We gave Spotify access to our private Voice Engine feature — essentially the ability to clone a voice. So they could use that for their podcast hosts and their guests. Now listeners can listen to popular podcasters in their own language. If you do speak another language, you should try listening to Lex Fridman's recent interview with Sam Altman — I think it's hilarious listening to Lex and Sam converse in Spanish.

11Live Demo — Nature Documentary

Now I have a demo that I put together to show how we can combine these multimodal capabilities to create something truly special. We're going to have some fun and create a nature documentary together.

To start: the prompt you see on the screen was a prompt that was used to generate a Sora video. We're not actually creating the Sora video in real time, but this was a video that was generated completely with Sora. It wasn't enhanced other than to overlay the audio track you'll see.

[Sora-generated video of a tree frog on a branch plays.]

All right, I think we get the idea — a tree frog on a branch.

Now I'm going to click Extract Frames. This is just going to use normal Python code to pull six different frames from that video. Now I'm going to click Analyze and Narrate. We're going to pass these six frames with a prompt asking the model to generate a narrator's script for a nature documentary. This is happening live in real time. Now we have our new script that we've never seen before.

For the next step, we're going to create a voiceover. I'm going to use the Voice Engine capability to clone someone's voice. I did ask for a Guinea pig, so I'm going to ask Gene to come out and help us. Give him a round of applause for being my Guinea pig.

Joe Beutler (to Gene Kim): Once I click this, I just need you to talk into the microphone on the laptop for about 15 seconds. You can say anything you want — talk about the day.

Gene Kim: I'm having a great day here. My favorite animals are pandas. Pandas have a reputation of being gentle, but they can be quite ferocious. I watch a lot of videos on YouTube of pandas attacking.

All right, so now I'm going to click Narrate Video. We're going to see how it does capturing his voice, and turning Gene into our narrator for our nature documentary.

[Voice-clone narration plays:] 'In the lush greenery of the forest, a vibrant frog with eyes like shimmering jewels ventures along a branch. Each careful step is a dance of life in this rich and diverse habitat.'

I'm gonna try that again — I think we have time. I don't know where it got that voice sample. Okay, live demos — gotta love 'em.

I actually did that on purpose so that you know that this wasn't all pre-done. Try it one more time.

Joe Beutler (to Gene Kim): Can you try leaning in a little more?

Gene Kim: Sure. I've so much enjoyed the day. It doesn't actually matter what I say, right? Because the purpose of this is to capture my voice, of which then it will be cloned ideally, right? And then be reused. So be aware of pandas. Okay.

All right. We'll try that. I wonder if we're getting some feedback from the speakers.
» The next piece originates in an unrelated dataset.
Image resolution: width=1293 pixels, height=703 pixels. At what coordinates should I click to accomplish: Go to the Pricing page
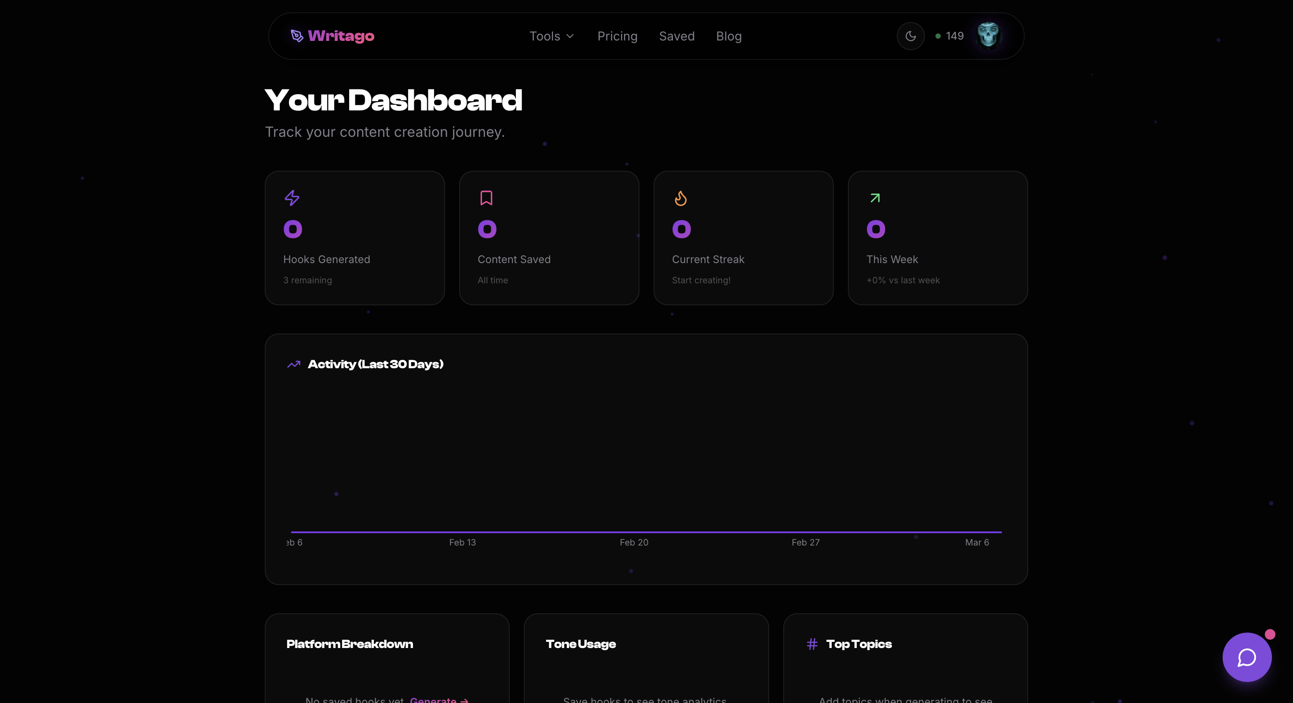(x=617, y=36)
[Voice-clone narration in Gene's voice:] 'Amongst the verdant foliage, a vibrant frog moves gracefully along a branch overhanging a serene stream. Its striking colors are a dazzling spectacle, a brilliant signature of its species. Carefully, it navigates the bark. Each movement measured and deliberate. The wild is a stage in this amphibian, a skilled acrobat readying for its next performance.'

All right, now we'll try it with a surge of energy, translating it to Spanish.

[Spanish narration in Gene's voice plays.]

Do you have a preference for Japanese?

[Japanese narration in Gene's voice plays.]

All right, thanks for some fun feedback. Thank you.

Thank you, everyone, for bearing with me. It's always fun with A/V at these presentations.

12Closing — what help I'm looking for

They asked me to say what help I'm looking for. I'm curious what people are doing with gen AI. If anyone wants to reach out, my LinkedIn and X profile are on the slide. I'm curious what's working, what isn't, and what opportunities you see in the different areas you're working in. I also threw on some personal interests in case people just want to grab me and chat. Thank you.